Terça-feira, 26 de Setembro de 2017
ISSN 1519-7670 - Ano 19 - nº959

PRIMEIRAS EDIçõES > JORNALISMO FEMININO

As primeiras-damas mudaram

Por lgarcia em 22/01/2003 na edição 208

JORNALISMO FEMININO

Ligia Martins de Almeida (*)

Depois da professora Ruth Cardoso, chegou a vez da operária Marisa da Silva. E a imprensa, que saudou a intelectual, se rende à elegância da ex-operária. Os destaques vão para o vestido vermelho da posse, a simplicidade em usar um cabelereiro de Brasília para a festa da investidura do marido e, é claro, a habilidade culinária da primeira-dama. Afinal, não é qualquer dona-de-casa que tem no currículo o fato de ter preparado, com sucesso, um frango com polenta para o comandante Fidel Castro. No mais, fala-se do romance do primeiro casal, da criação dos filhos e da maneira discreta como sabe se conduzir.

A exemplo de Ruth, nossa exemplar ex-primeira dama, Marisa é discreta, segura e, graças a Deus, uma mulher simples, no que a simplicidade tem de melhor. E na sua simplicidade objetiva, tem tudo para fazer, seguindo os passos de Ruth, um bom trabalho na presidência da República.

Numa entrevista já no final do mandato do marido, Ruth Cardoso disse que a imprensa, no começo, incomodou. Discutia suas roupas, suas jóias, seus óculos e cabelo, sem lembrar de uma vida toda dedicada à carreira universitária e à família. Mas durou pouco. Afinal, uma primeira-dama que repete roupas e jóias e que faz um trabalho sério não rende boas fotos e textos divertidos. Com Ruth terminou ? felizmente ? a era das "peruas" e da futilidade no Alvorada. Ela abriu caminho para um novo momento que poderia começar logo, se a imprensa feminina resolvesse falar sério com Marisa da Silva. Afinal, não se enfrenta o trabalho na fábrica, a luta sindical, a prisão do marido e 12 anos de campanha política para chegar à presidência sem adquirir uma clara visão da política nacional.

Novo momento

Muito antes do novo Código Civil dar à mulher o direito de ser cabeça do casal, Marisa, na prática, foi mãe, pai e responsável pela casa. Com toda a certeza não era cabeça do casal para a Receita Federal, pois, com salário de operária, sua declaração de renda era a simplificada, aquela que permite tirar o CIC e fazer prestação na hora de comprar uma coisinha melhor para a casa.

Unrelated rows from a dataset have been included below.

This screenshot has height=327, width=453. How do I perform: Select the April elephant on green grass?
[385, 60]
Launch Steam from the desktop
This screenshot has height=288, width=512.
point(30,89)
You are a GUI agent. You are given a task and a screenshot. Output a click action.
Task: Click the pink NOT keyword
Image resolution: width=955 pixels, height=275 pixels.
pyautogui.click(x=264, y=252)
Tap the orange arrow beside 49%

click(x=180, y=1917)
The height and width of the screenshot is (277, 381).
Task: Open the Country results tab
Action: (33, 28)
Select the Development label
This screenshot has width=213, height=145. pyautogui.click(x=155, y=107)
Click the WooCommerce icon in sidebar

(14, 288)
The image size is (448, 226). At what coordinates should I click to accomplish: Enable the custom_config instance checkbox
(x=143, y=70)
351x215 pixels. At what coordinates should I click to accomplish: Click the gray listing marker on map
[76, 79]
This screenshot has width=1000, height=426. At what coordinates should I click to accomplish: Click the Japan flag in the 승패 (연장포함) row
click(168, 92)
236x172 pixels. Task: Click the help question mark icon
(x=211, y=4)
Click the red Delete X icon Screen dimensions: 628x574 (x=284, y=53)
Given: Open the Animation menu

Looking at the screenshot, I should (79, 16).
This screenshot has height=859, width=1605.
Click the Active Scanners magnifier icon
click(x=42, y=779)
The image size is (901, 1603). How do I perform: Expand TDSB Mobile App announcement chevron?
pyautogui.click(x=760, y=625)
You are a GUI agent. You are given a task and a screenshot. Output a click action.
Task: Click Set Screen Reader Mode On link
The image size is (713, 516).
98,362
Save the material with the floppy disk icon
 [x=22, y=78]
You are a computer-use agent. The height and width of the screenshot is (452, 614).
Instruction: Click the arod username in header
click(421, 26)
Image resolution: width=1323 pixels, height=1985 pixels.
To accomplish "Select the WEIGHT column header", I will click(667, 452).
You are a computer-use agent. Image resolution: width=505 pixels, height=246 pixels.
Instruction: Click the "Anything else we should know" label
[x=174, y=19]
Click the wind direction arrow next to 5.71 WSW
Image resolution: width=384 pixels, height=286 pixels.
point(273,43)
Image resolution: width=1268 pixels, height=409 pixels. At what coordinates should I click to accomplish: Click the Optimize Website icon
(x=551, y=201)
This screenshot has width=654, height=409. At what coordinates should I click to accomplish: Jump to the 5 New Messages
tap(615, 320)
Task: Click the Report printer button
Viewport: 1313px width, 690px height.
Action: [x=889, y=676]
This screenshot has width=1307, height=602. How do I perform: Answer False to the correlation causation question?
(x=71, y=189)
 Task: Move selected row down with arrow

Que tal discutir com essa feminista a condição da mulher? Em vez de falar dos quadros do palácio e da escolha das roupas, que tal perguntar sobre as condições de trabalho nas fábricas, sobre o assédio dos chefes, sobre a ginástica para fazer o magro salário chegar ao fim do mês? Que tal conversar com nossa primeira-dama sobre a vida num bairro operário, sonhando com uma condição melhor, enquanto as revistas e a TV mostram roupas e casas inacessíveis? Enfim, que tal cair na real e lembrar que a maioria das mulheres brasileiras não tem dinheiro sequer para comprar uma revista feminina para ver o que é moda e o que usar para se sentir melhor?

E quem sabe, saindo ainda mais das habituais pautas, que tal discutir com a companheira primeira-dama os abusos como as pensões herdadas por filhas (para sempre "solteiras", para não perder o "direito adquirido") de falecidos magistrados, militares e outros funcionários públicos? Talvez ouvindo da primeira-dama um relato sincero da vida entre as mortais que não têm gordas pensões e precisam criar filhos com modestos salários, os magistrados se emocionem e descubram que todos temos os mesmos direitos.

A imprensa feminina, que se vangloria de prestar serviços às mulheres, poderia começar a revolução preconizada pelo ministro Marco Aurélio Mello abrindo espaço, em sua pauta, para assuntos que realmente interessam à maioria das mulheres. Não é preciso deixar da dar moda, beleza, decoração e temas afins. Mas que tal abrir espaço para a discussão de idéias e mostrar a todos que faz muito tempo que deixamos de ser a mulher escondida atrás do grande homem? Que, como fez questão de enfatizar o presidente Lula, somos "companheiras" no sentido mais amplo da palavra? As mulheres da imprensa, que se indignaram com o candidato que definiu o papel da sua mulher (mulher brilhante, aliás) como serviçal sexual, deveriam aproveitar o novo momento e mostrar a que vieram. Está na hora de falar sério e de perceber que já não se fazem primeiras-damas como antigamente. Para sorte das mulheres, do país e da imprensa feminina.